Collected data entries
▼▼▼

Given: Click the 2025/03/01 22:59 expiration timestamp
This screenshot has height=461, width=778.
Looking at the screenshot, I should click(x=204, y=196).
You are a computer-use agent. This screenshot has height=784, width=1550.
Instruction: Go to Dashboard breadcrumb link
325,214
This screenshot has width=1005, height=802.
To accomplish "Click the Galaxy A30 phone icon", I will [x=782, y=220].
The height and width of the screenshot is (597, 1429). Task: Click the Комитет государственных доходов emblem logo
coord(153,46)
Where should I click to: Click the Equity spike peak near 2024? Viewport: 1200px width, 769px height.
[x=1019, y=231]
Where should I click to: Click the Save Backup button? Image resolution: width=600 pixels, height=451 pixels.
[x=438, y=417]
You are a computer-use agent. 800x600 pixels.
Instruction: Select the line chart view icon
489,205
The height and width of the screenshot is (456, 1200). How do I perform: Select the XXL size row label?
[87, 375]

▲▲▲

▶ [PROBLEM DESCRIPTION]: Set down only the lines from the line with "Instruction: Go to Dashboard breadcrumb link" through the last line of the data above, keeping both the first and the last.

▶ [SOLUTION TO THE PROBLEM]:
Instruction: Go to Dashboard breadcrumb link
325,214
This screenshot has width=1005, height=802.
To accomplish "Click the Galaxy A30 phone icon", I will [x=782, y=220].
The height and width of the screenshot is (597, 1429). Task: Click the Комитет государственных доходов emblem logo
coord(153,46)
Where should I click to: Click the Equity spike peak near 2024? Viewport: 1200px width, 769px height.
[x=1019, y=231]
Where should I click to: Click the Save Backup button? Image resolution: width=600 pixels, height=451 pixels.
[x=438, y=417]
You are a computer-use agent. 800x600 pixels.
Instruction: Select the line chart view icon
489,205
The height and width of the screenshot is (456, 1200). How do I perform: Select the XXL size row label?
[87, 375]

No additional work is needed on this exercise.